So, back to my love affair with pizza. During a trip to Chicago senior year of college (with some rowdy Sicard boys and one lovely lady), and another during my cross-country road trip (with two lovely ladies), I ate true, authentic deep dish here. Their stuffed pizza is really just ridiculous. I pondered the idea of having it shipped to me. Then I decided to just be sure to make my way back to Chicago at some point to enjoy the full experience. Then, I couldn’t eat pizza anymore. Now, I decided to make a g-free version.
I’ve been following Gluten Free on a Shoestring for a while, wanting to try so many of her recipes. I just never got around to purchasing Better Batter, the flour she now uses in the majority of her recipes. Over Christmas, I finally ordered a 25 lb. bag from their website (go big or go home, plus they were out of 5 lb. bags at the time). Then, I tackled her Deep Dish pizza recipe, with a few minor tweaks.

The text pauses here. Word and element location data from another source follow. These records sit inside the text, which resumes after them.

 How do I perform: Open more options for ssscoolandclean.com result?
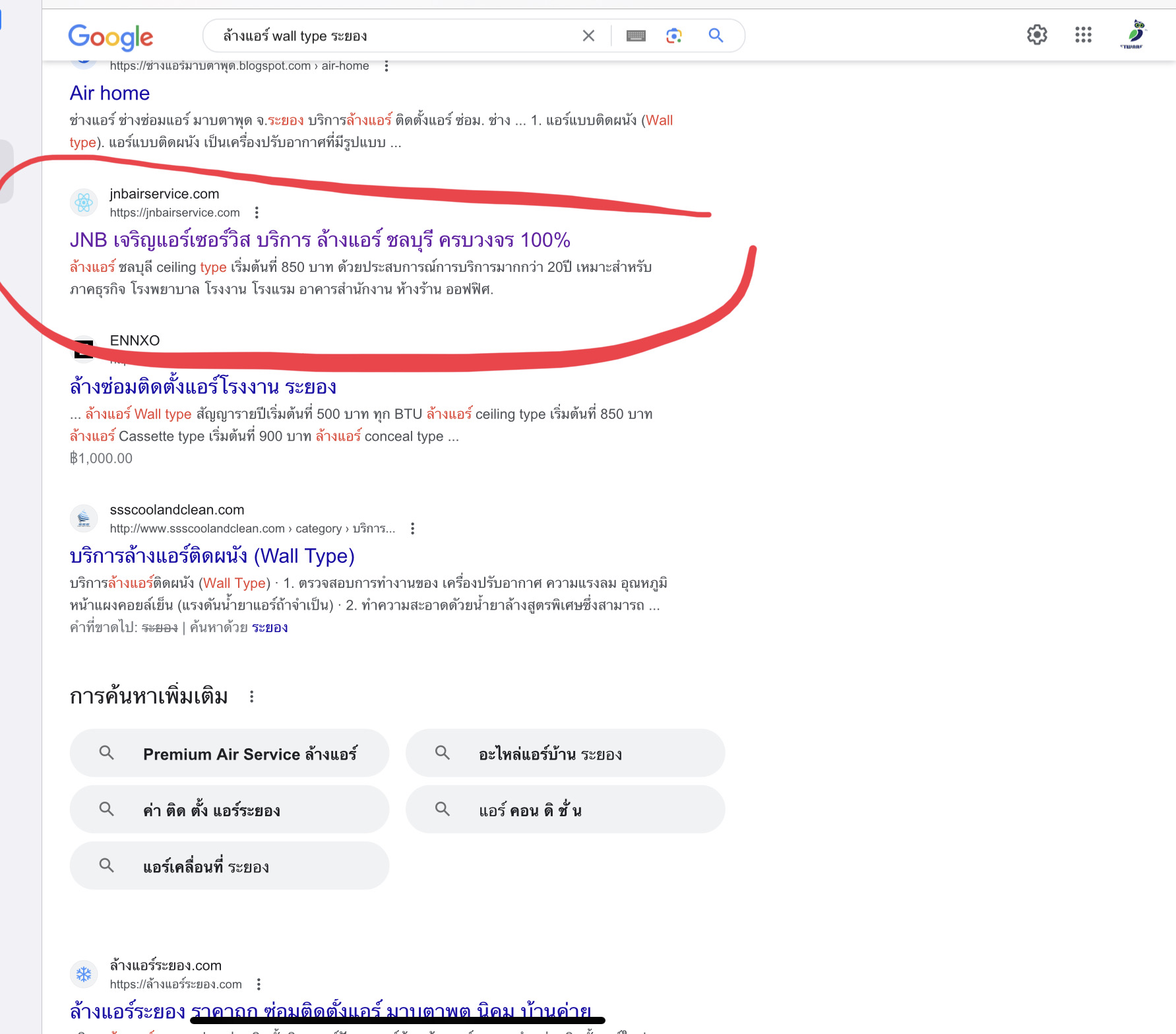point(412,529)

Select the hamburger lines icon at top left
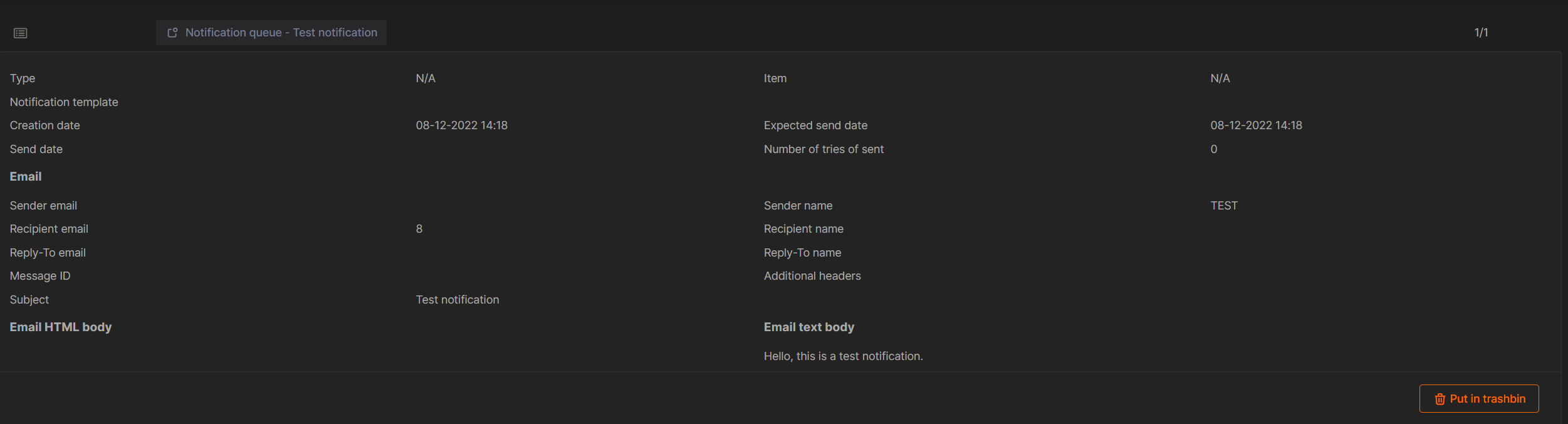21,33
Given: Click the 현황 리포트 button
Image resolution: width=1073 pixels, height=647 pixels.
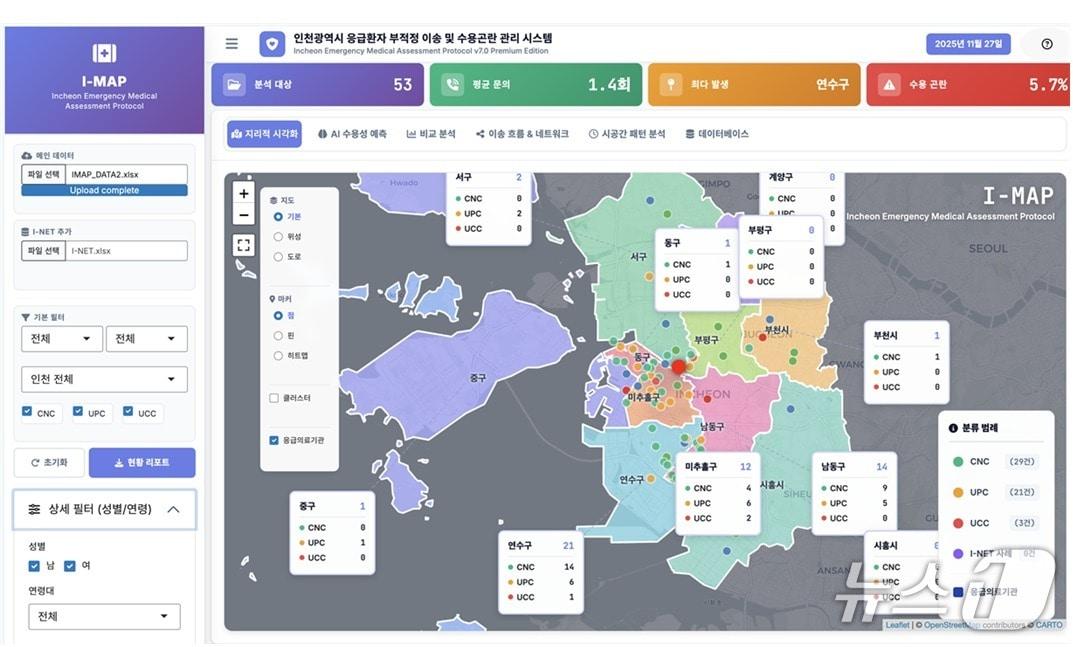Looking at the screenshot, I should 141,462.
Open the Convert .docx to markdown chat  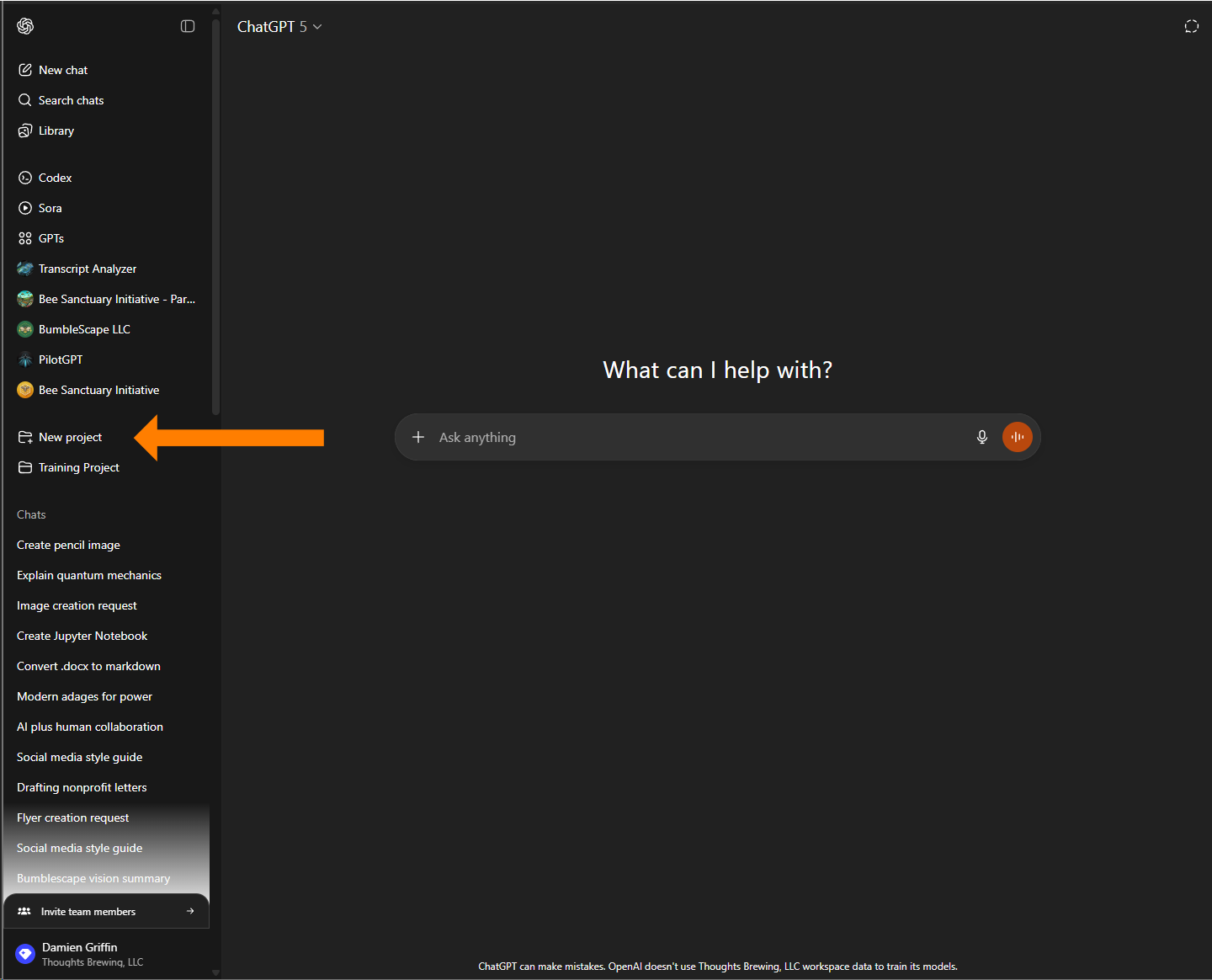pos(88,666)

My review: I really enjoyed this pizza. The crust came out perfectly browned, buttery, and crispy, just like I was looking for. Heated it up for breakfast the next day and it was still yummy. The only downside would be that in certain thick parts, the dough was pretty heavy and a bit doughy. The underside was not as crisp or browned either. I think that this can be remedied in the future by ensuring that your crust is pressed in the pan evenly and relatively thinly.
My experience making this dough varied a bit from Nicole Hunn’s version, and I will indicate the differences here. Enjoy, and be ready for leftovers!
Gluten-free Chicago-Style Deep Dish Pizza (adapted from Gluten-Free on a Shoestring, which was adapted from Pizzeria Uno)
2 cups all-purpose gluten-free flour (I used Better Batter)
1 1/2 tsp. xanthan gum (do not use if using Better Batter)
1/4 cup cornmeal (her recipe indicated yellow, I used white)
1 Tbsp. active dry yeast (I used rapid rise yeast)
1 Tbsp. sugar
2 teaspoons kosher salt (I used sea salt)
4 Tbsp. canola oil (I used safflower oil)
3/4 cup warm water, around 100 degrees F (I ended up needing about 1 1/4 cups, as my dough appeared way too dry)
1-2 Tbsp. extra virgin olive oil for drizzling
1. In a food processor (or bowl), add flour, xanthan gum, cornmeal, yeast, sugar, and salt. Stir or pulse to combine.
2. Slowly add in the 4 Tbsp. oil and water, stirring or pulsing to combine. If the dough seems too sticky, slowly add in more flour. If it seems too dry (as in my case), slowly add in more warm water until it forms a dough-like consistency.
3. Press the dough into a disk and transfer to a bowl. Drizzle the dough with olive oil and coat the outside of the dough, so that a crust does not form when rising. Cover the bowl with plastic wrap and place in a warm, draft-free area until it reaches 1 1/2 times its original volume, about one hour (the dough never rose for me, I left it in the bowl for about 2 1/2 hours. It still turned out just fine).
4. Wrap the dough in plastic wrap and refrigerate for at least one hour.
5. When ready to use the dough, preheat your oven to 425 degrees F. Grease a deep dish pizza pan, round baking pan, or spring form pan (which is what I used) liberally with oil (I used safflower again).
6. Press the dough evenly into the bottom of the pan and up the sides of the pan, leaving a clean edge around the top. My dough appeared a bit dry, but I was still able to press it into the pan with minimal issues.
7. Slather the bottom and sides of the pan with a small amount of melted butter. It’s magical.
8. Top your pizza with your preferred toppings. This time around, I opted for fresh mozzarella, homemade chunky tomato sauce, sautéed onions, mushrooms, and spinach, and fresh grated Parmesan cheese on top (garnished with fresh basil after baking).
9. Tent the pan with aluminum foil and bake for 20 minutes, then remove foil and bake for an additional 10 minutes, until cheese is bubbly and the crust is nicely browned.
10. Let rest in the pan for a few minutes, then slice and serve!